Passage provided:
▼▼▼
Fermented Filigree

Bottles And Bordeaux

It’s no secret from previous posts that I enjoy a glass of vino (see Drink The Wine from April 2013) and those who know me, well, they know me.  Wine often makes the perfect birthday gift, or Christmas gift, or second-Tuesday-of-any-month gift. I appreciate their thoughtfulness and their taste in tenderness. I saved the bottles as a reminder of their magnanimity. It wasn’t until the collection started to look like I hadn’t taken out the trash that it occurred to me I should scale back on the souvenirs de sauvignon. Now, just the corks continue to accumulate.
▲▲▲
Supplied entries:
▼▼▼
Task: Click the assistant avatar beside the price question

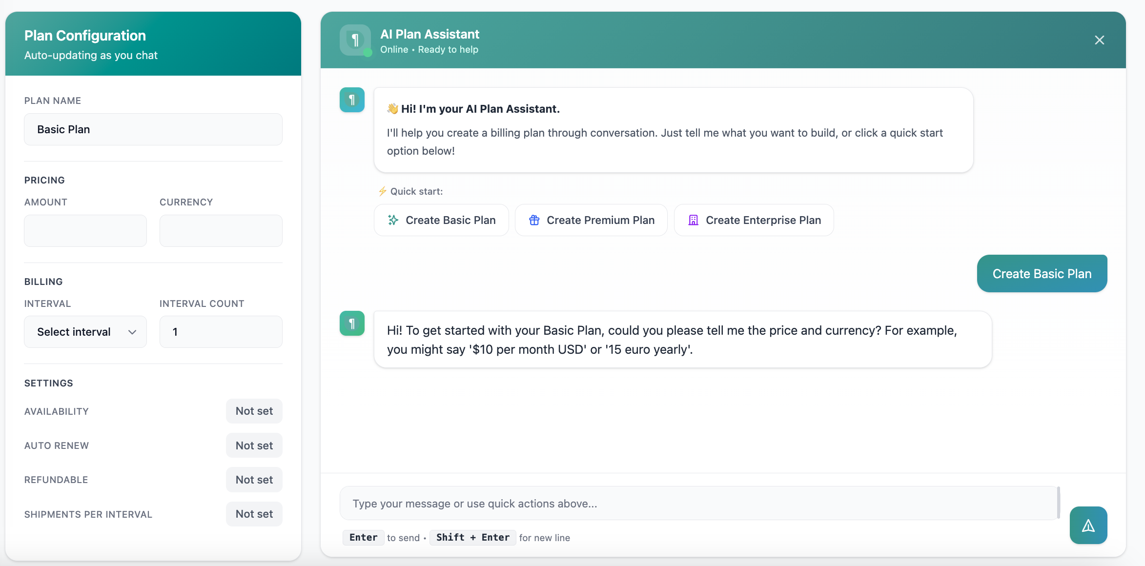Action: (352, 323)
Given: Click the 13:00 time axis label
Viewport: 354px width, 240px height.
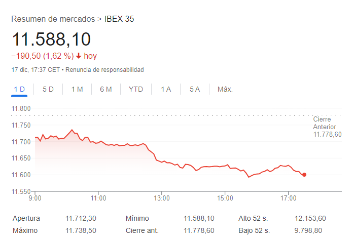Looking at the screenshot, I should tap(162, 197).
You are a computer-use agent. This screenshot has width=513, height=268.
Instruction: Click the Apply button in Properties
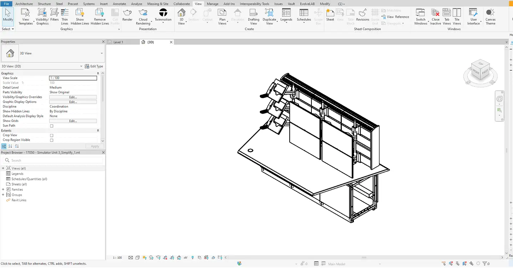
▲▲▲
▼▼▼
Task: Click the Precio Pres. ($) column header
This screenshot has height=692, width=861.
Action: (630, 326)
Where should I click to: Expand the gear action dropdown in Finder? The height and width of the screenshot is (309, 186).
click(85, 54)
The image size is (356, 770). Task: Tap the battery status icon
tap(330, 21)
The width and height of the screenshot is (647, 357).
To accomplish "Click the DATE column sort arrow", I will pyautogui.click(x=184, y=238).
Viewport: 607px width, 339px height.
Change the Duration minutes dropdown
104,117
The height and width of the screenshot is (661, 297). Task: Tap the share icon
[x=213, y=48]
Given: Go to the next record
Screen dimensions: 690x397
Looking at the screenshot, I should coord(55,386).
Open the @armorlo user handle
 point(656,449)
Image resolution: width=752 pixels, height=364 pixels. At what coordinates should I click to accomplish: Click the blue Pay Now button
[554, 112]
▲▲▲
▼▼▼
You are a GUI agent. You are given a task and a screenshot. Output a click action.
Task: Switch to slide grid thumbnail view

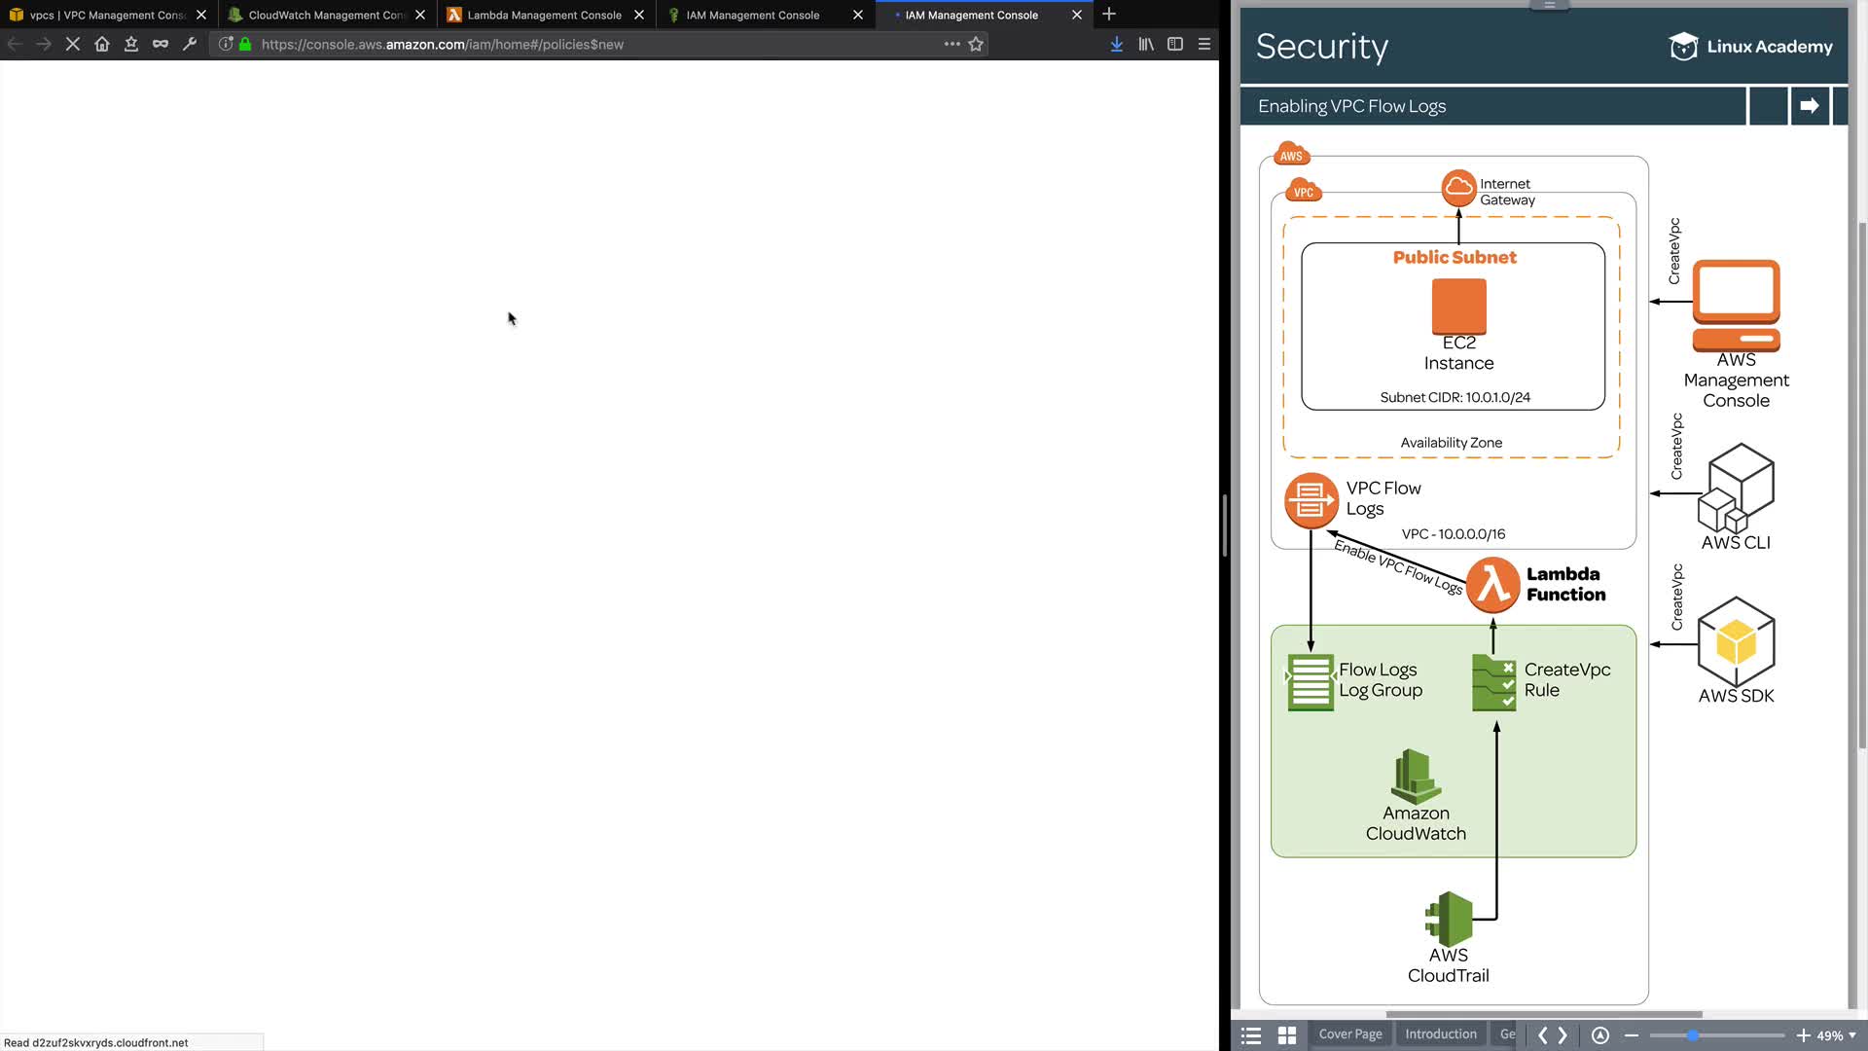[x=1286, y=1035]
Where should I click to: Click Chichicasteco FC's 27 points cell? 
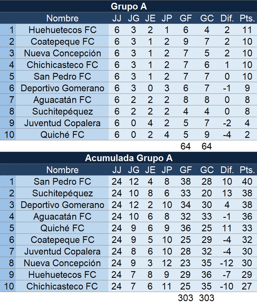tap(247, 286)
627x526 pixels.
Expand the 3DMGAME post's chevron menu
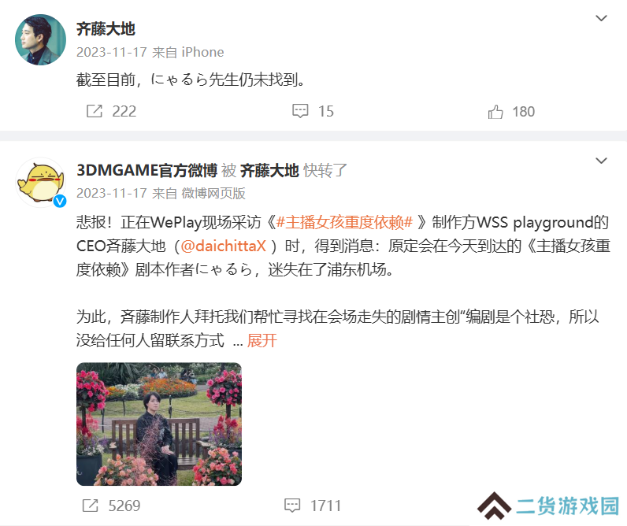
▲▲▲
List of tasks:
1. In the Bottles And Bordeaux passage, condense the paragraph beginning "It's no secret from previous posts" into a short bulleted list that keeps its main facts.
2. According to the Bottles And Bordeaux passage, why did the writer stop saving the wine bottles?
3. Write the next paragraph of the Bottles And Bordeaux passage, picking up after its last sentence about the corks.

Results for the exercise:
1.
- The writer enjoys wine, as an earlier post ("Drink The Wine," April 2013) shows.
- People who know the writer often give wine as a gift for birthdays, Christmas, or any occasion at all.
- The writer saved the bottles as reminders of the givers' generosity.
- Once the collection began to look like trash that hadn't been taken out, the writer stopped keeping the bottles.
- Now only the corks keep piling up.

2. The collection had grown until it looked as though the trash hadn't been taken out. That made the writer decide to cut back on keeping bottles as souvenirs, so only the corks are saved now.

3.
Once I was able to dwindle down my collection to a dozen, the glassware that remained reminded me of those individuals, even if they were no longer part of my present. I also kept a couple from my years abroad (see I Don’t Even Like Soccer from June 2021) and from my travels. In every apartment in which I lived, I would find a place where they could stand tall, reminding me of people, places, and pinots from my past. Of course, when it was time to move, I would also need to designate a box just to empty bottles – as if I needed one more box to tote from place to place. The time finally arrived when even my favorites needed to find their way to the recycling bin. If I didn’t keep in touch with the gift givers, did it really make sense to hang onto the gifts given?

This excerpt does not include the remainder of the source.